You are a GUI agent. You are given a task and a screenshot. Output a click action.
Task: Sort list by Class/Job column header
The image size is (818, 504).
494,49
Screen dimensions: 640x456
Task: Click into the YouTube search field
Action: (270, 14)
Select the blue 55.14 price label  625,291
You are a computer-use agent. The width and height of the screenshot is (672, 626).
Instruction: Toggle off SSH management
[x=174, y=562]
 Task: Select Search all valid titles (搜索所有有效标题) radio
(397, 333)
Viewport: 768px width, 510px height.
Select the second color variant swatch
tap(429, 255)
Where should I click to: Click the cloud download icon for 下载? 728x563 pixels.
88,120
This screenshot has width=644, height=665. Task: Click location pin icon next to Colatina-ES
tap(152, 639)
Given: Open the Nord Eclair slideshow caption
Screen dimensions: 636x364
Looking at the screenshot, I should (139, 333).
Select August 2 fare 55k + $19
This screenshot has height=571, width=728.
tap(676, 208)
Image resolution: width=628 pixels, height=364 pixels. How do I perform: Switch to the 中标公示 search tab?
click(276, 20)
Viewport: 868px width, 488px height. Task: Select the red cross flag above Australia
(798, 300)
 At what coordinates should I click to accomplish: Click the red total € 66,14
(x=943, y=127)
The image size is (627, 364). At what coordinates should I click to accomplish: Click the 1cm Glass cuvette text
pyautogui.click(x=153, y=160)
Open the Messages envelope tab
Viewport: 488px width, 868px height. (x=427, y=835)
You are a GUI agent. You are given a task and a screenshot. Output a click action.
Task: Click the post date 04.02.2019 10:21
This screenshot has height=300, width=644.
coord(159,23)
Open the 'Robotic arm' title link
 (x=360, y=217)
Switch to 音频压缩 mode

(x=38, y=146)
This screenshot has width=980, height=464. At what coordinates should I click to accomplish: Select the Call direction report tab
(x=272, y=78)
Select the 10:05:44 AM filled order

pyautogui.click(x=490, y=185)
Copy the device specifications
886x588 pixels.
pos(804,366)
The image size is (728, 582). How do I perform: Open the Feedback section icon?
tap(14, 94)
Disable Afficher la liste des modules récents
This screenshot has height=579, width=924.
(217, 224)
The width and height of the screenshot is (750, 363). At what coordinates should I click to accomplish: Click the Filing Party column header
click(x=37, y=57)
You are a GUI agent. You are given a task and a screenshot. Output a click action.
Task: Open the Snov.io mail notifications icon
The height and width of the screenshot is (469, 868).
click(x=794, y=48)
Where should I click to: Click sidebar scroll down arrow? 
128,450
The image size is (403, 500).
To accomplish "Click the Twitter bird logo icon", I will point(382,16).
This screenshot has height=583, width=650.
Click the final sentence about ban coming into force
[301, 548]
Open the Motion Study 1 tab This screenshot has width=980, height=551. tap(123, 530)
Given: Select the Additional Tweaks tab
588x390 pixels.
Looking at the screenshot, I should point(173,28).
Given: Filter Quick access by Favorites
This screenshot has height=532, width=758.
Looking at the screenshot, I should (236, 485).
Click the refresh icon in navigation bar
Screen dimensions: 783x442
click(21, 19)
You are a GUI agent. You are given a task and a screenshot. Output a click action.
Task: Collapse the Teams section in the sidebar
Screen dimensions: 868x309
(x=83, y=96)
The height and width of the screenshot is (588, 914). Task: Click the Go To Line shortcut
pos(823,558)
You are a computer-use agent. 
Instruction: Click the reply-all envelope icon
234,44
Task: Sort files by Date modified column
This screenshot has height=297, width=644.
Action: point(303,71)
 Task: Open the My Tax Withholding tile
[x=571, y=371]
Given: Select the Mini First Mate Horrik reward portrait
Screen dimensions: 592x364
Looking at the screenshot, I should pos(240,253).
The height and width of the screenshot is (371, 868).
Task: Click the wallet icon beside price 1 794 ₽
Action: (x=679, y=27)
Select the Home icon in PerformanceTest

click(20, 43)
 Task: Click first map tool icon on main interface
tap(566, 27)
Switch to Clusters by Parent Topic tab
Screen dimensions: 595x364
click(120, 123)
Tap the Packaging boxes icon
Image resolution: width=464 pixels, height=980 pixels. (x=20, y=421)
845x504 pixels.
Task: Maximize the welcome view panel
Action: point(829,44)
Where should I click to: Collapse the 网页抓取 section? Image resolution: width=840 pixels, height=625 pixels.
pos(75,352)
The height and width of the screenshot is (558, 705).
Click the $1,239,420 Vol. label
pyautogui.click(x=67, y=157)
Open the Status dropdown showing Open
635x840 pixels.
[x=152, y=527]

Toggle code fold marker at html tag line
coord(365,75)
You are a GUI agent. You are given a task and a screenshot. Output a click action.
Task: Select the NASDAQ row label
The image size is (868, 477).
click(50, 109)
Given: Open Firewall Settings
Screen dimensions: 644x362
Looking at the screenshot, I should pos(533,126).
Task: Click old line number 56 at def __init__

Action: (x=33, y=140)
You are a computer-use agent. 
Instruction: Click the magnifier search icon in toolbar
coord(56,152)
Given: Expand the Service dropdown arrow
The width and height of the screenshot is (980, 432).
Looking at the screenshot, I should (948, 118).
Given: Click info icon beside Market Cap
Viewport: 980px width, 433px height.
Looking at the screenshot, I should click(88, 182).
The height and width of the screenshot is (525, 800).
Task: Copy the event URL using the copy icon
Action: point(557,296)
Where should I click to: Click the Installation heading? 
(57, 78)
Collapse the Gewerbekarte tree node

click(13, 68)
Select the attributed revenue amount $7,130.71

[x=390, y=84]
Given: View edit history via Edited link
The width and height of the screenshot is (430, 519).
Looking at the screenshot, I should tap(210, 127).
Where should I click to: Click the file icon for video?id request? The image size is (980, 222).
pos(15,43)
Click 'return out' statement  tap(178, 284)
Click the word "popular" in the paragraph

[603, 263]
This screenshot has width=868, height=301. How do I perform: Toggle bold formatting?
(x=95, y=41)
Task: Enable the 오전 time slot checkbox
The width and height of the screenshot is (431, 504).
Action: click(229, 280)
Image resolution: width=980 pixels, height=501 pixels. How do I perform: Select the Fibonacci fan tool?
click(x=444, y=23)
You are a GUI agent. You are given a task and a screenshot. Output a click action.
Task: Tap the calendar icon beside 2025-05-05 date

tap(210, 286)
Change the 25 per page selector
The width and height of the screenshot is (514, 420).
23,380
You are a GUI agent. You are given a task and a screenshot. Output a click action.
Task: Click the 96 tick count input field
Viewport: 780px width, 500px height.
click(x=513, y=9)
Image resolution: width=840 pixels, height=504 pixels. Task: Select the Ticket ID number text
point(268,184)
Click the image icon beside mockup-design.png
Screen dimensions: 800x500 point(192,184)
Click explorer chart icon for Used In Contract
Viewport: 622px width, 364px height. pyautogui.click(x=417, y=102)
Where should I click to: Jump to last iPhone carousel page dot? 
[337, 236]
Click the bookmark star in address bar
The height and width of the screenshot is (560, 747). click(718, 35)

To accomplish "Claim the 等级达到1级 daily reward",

- Goal of the exercise -
Each record must be duplicated exactly, with none missing.

- Response below -
You are a GUI agent. You are given a task and a screenshot. Output a click action.
Task: Sort list by Class/Job column header
The image size is (818, 504).
494,49
Screen dimensions: 640x456
Task: Click into the YouTube search field
Action: (270, 14)
Select the blue 55.14 price label  625,291
You are a computer-use agent. The width and height of the screenshot is (672, 626).
Instruction: Toggle off SSH management
[x=174, y=562]
 Task: Select Search all valid titles (搜索所有有效标题) radio
(397, 333)
Viewport: 768px width, 510px height.
Select the second color variant swatch
tap(429, 255)
Where should I click to: Click the cloud download icon for 下载? 728x563 pixels.
88,120
This screenshot has width=644, height=665. Task: Click location pin icon next to Colatina-ES
tap(152, 639)
Given: Open the Nord Eclair slideshow caption
Screen dimensions: 636x364
Looking at the screenshot, I should (139, 333).
Select August 2 fare 55k + $19
This screenshot has height=571, width=728.
tap(676, 208)
Image resolution: width=628 pixels, height=364 pixels. How do I perform: Switch to the 中标公示 search tab?
click(276, 20)
Viewport: 868px width, 488px height. Task: Select the red cross flag above Australia
(798, 300)
 At what coordinates should I click to accomplish: Click the red total € 66,14
(x=943, y=127)
The image size is (627, 364). At what coordinates should I click to accomplish: Click the 1cm Glass cuvette text
pyautogui.click(x=153, y=160)
Open the Messages envelope tab
Viewport: 488px width, 868px height. (x=427, y=835)
You are a GUI agent. You are given a task and a screenshot. Output a click action.
Task: Click the post date 04.02.2019 10:21
This screenshot has height=300, width=644.
coord(159,23)
Open the 'Robotic arm' title link
 (x=360, y=217)
Switch to 音频压缩 mode

(x=38, y=146)
This screenshot has width=980, height=464. At what coordinates should I click to accomplish: Select the Call direction report tab
(x=272, y=78)
Select the 10:05:44 AM filled order

pyautogui.click(x=490, y=185)
Copy the device specifications
886x588 pixels.
pos(804,366)
The image size is (728, 582). How do I perform: Open the Feedback section icon?
tap(14, 94)
Disable Afficher la liste des modules récents
This screenshot has height=579, width=924.
(217, 224)
The width and height of the screenshot is (750, 363). At what coordinates should I click to accomplish: Click the Filing Party column header
click(x=37, y=57)
You are a GUI agent. You are given a task and a screenshot. Output a click action.
Task: Open the Snov.io mail notifications icon
The height and width of the screenshot is (469, 868).
click(x=794, y=48)
Where should I click to: Click sidebar scroll down arrow? 
128,450
The image size is (403, 500).
To accomplish "Click the Twitter bird logo icon", I will point(382,16).
This screenshot has height=583, width=650.
Click the final sentence about ban coming into force
[301, 548]
Open the Motion Study 1 tab This screenshot has width=980, height=551. tap(123, 530)
Given: Select the Additional Tweaks tab
588x390 pixels.
Looking at the screenshot, I should point(173,28).
Given: Filter Quick access by Favorites
This screenshot has height=532, width=758.
Looking at the screenshot, I should (236, 485).
Click the refresh icon in navigation bar
Screen dimensions: 783x442
click(21, 19)
You are a GUI agent. You are given a task and a screenshot. Output a click action.
Task: Collapse the Teams section in the sidebar
Screen dimensions: 868x309
(x=83, y=96)
The height and width of the screenshot is (588, 914). Task: Click the Go To Line shortcut
pos(823,558)
You are a computer-use agent. 
Instruction: Click the reply-all envelope icon
234,44
Task: Sort files by Date modified column
This screenshot has height=297, width=644.
Action: point(303,71)
 Task: Open the My Tax Withholding tile
[x=571, y=371]
Given: Select the Mini First Mate Horrik reward portrait
Screen dimensions: 592x364
Looking at the screenshot, I should pos(240,253).
The height and width of the screenshot is (371, 868).
Task: Click the wallet icon beside price 1 794 ₽
Action: (x=679, y=27)
Select the Home icon in PerformanceTest

click(20, 43)
 Task: Click first map tool icon on main interface
tap(566, 27)
Switch to Clusters by Parent Topic tab
Screen dimensions: 595x364
click(120, 123)
Tap the Packaging boxes icon
Image resolution: width=464 pixels, height=980 pixels. (x=20, y=421)
845x504 pixels.
Task: Maximize the welcome view panel
Action: point(829,44)
Where should I click to: Collapse the 网页抓取 section? Image resolution: width=840 pixels, height=625 pixels.
pos(75,352)
The height and width of the screenshot is (558, 705).
Click the $1,239,420 Vol. label
pyautogui.click(x=67, y=157)
Open the Status dropdown showing Open
635x840 pixels.
[x=152, y=527]

Toggle code fold marker at html tag line
coord(365,75)
You are a GUI agent. You are given a task and a screenshot. Output a click action.
Task: Select the NASDAQ row label
The image size is (868, 477).
click(50, 109)
Given: Open Firewall Settings
Screen dimensions: 644x362
Looking at the screenshot, I should pos(533,126).
Task: Click old line number 56 at def __init__

Action: (x=33, y=140)
You are a computer-use agent. 
Instruction: Click the magnifier search icon in toolbar
coord(56,152)
Given: Expand the Service dropdown arrow
The width and height of the screenshot is (980, 432).
Looking at the screenshot, I should (948, 118).
Given: Click info icon beside Market Cap
Viewport: 980px width, 433px height.
Looking at the screenshot, I should click(88, 182).
The height and width of the screenshot is (525, 800).
Task: Copy the event URL using the copy icon
Action: point(557,296)
Where should I click to: Click the Installation heading? 
(57, 78)
Collapse the Gewerbekarte tree node

click(13, 68)
Select the attributed revenue amount $7,130.71

[x=390, y=84]
Given: View edit history via Edited link
The width and height of the screenshot is (430, 519).
Looking at the screenshot, I should tap(210, 127).
Where should I click to: Click the file icon for video?id request? The image size is (980, 222).
pos(15,43)
Click 'return out' statement  tap(178, 284)
Click the word "popular" in the paragraph

[603, 263]
This screenshot has width=868, height=301. How do I perform: Toggle bold formatting?
(x=95, y=41)
Task: Enable the 오전 time slot checkbox
The width and height of the screenshot is (431, 504).
Action: click(229, 280)
Image resolution: width=980 pixels, height=501 pixels. How do I perform: Select the Fibonacci fan tool?
click(x=444, y=23)
You are a GUI agent. You are given a task and a screenshot. Output a click action.
Task: Tap the calendar icon beside 2025-05-05 date

tap(210, 286)
Change the 25 per page selector
The width and height of the screenshot is (514, 420).
23,380
You are a GUI agent. You are given a task and a screenshot. Output a click action.
Task: Click the 96 tick count input field
Viewport: 780px width, 500px height.
click(x=513, y=9)
Image resolution: width=840 pixels, height=504 pixels. Task: Select the Ticket ID number text
point(268,184)
Click the image icon beside mockup-design.png
Screen dimensions: 800x500 point(192,184)
Click explorer chart icon for Used In Contract
Viewport: 622px width, 364px height. pyautogui.click(x=417, y=102)
Where should I click to: Jump to last iPhone carousel page dot? 
[337, 236]
Click the bookmark star in address bar
The height and width of the screenshot is (560, 747). click(718, 35)

To accomplish "Claim the 等级达到1级 daily reward",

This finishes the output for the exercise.